Principal Investigator: Dr Daniel Robertson
Department: Indiana Biosciences Research InstituteTags: 61168, cardiovascular disease, Chronic kidney disease, diabetes, disease-progression, liver-disease
Summary: Type 2 Diabetes (T2D) is projected to become the biggest epidemic disease in the world. People with T2D often progress to complex co-morbidity like cardiovascular disease, kidney disease and liver disease. These associated diseases are driving increased healthcare costs. T2D itself is driving by a complex set of biological, socio-economic, and behavior factors. Effective prevention or management of T2D improves long-term outcomes and reduced healthcare costs.
Aims: This study aims to analyze progression of T2D patients to different co-morbidities is universal or is dependent on the population i.e. social determinants, environment, diet, drugs, genotype and compare these across two geographically diverse populations.
The aim(s) of this study is to:
(1) Profile T2D patients from the UK Biobank with respect to the following co-morbidities: cardiovascular diseases, chronic kidney diseases, and liver diseases
(2) Identify potential markers that track with these comorbidity disease progression
(3) Compare/contrast these results from UK Biobank with patient population from the State of Indiana
(4) Identify specific interesting subsets of the broader patient population for further study.

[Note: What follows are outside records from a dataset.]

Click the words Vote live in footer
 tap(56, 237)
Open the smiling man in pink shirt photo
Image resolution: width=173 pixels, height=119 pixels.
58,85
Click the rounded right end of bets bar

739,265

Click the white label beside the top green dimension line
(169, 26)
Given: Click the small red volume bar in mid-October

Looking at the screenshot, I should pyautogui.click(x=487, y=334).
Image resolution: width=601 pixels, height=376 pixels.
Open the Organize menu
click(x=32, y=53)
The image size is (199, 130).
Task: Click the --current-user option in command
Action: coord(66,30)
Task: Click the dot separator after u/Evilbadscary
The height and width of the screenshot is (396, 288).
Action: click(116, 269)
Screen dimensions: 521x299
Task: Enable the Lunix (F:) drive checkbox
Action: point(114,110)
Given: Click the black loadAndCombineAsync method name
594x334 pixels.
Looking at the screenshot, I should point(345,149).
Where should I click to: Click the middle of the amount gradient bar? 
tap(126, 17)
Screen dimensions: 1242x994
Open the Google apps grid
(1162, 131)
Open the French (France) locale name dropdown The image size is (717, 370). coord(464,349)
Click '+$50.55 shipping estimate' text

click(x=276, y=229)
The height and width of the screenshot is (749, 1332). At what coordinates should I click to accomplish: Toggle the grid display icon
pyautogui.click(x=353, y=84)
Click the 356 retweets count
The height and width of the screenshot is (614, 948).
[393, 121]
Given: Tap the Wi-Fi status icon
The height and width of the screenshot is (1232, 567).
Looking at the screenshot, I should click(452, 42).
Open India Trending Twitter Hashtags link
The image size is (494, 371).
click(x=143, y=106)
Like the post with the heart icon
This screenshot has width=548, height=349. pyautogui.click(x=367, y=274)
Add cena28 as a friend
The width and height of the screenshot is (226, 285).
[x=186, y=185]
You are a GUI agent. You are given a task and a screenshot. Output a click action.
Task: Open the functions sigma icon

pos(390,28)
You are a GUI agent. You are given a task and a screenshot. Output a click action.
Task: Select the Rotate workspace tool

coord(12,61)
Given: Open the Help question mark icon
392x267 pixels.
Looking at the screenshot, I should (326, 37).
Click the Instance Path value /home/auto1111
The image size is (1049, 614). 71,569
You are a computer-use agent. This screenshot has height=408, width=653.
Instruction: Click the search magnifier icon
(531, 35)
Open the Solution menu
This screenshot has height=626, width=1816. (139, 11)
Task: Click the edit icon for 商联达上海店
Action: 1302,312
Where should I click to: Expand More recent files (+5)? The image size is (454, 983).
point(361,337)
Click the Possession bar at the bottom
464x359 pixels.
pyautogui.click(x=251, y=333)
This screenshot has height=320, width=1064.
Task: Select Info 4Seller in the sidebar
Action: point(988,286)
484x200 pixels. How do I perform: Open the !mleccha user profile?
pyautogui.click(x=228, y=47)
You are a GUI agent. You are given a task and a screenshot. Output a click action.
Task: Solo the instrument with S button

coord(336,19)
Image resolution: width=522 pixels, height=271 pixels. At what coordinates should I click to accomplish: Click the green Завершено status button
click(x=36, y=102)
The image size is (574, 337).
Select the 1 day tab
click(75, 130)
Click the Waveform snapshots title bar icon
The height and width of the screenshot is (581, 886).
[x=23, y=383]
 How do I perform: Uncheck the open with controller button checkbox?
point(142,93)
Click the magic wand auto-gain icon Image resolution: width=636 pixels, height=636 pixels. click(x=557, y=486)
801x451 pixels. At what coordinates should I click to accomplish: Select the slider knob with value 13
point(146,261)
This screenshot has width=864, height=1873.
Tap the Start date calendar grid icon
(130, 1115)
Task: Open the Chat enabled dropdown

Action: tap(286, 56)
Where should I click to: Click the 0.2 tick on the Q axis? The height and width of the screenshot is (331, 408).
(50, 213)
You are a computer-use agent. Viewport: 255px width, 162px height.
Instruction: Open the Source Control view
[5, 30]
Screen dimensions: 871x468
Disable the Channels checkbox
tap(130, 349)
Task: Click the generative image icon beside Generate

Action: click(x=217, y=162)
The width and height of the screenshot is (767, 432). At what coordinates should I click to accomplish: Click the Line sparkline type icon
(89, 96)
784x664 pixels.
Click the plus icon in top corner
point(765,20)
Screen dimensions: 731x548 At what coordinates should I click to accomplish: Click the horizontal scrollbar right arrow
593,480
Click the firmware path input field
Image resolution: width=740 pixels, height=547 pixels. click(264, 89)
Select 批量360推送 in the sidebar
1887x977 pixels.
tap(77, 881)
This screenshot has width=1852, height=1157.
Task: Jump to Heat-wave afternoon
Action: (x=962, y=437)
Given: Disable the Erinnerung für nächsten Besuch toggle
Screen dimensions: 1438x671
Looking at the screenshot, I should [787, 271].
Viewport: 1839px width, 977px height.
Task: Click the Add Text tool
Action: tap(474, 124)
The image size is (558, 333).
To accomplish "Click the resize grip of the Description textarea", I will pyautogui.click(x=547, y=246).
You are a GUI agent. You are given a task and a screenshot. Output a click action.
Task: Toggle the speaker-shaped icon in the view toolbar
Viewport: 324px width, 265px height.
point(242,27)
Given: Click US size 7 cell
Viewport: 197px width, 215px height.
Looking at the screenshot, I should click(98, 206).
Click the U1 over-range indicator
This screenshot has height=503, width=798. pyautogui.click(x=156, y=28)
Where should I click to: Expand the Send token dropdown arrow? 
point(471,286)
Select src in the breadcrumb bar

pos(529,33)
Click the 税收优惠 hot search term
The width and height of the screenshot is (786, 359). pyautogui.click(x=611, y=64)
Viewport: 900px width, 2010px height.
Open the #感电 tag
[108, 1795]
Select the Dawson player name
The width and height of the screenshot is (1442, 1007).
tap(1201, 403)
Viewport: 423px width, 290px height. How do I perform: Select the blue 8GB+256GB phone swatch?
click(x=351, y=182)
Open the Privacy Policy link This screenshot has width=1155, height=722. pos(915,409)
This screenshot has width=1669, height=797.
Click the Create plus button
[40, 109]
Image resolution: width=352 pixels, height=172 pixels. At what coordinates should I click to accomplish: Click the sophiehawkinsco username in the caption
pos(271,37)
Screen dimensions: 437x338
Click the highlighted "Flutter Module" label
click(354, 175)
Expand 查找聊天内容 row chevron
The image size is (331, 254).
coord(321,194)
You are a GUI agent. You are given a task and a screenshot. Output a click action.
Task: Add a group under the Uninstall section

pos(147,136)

Scientific Rationale: As progression of T2D patients to any of the complex co-morbidities results in the decline of patient’s quality of life and increases mortality. A similar research project is underway using data from the State of Indiana. Being able to compare and contrast the results across these diverse geographic patient populations, should be able to better identify key factors associated with socio-economic/environment from biological/behavioral.
Project Duration: It is expected this project will be completed in less than two years, depending on availability of appropriate data.
Public Health Impact: This study by cross-comparing with a non-overlapping dataset, should allow key factors to be better identified that can then be used for policies, new interventions, and/or therapeutic targets to slow the current trends and/or reduce the impact of the impacts of diabetes. Identification of these transferable or invariant factors and subsequent validation, should allow a reduction of currently predicted epidemic rates and associated healthcare costs.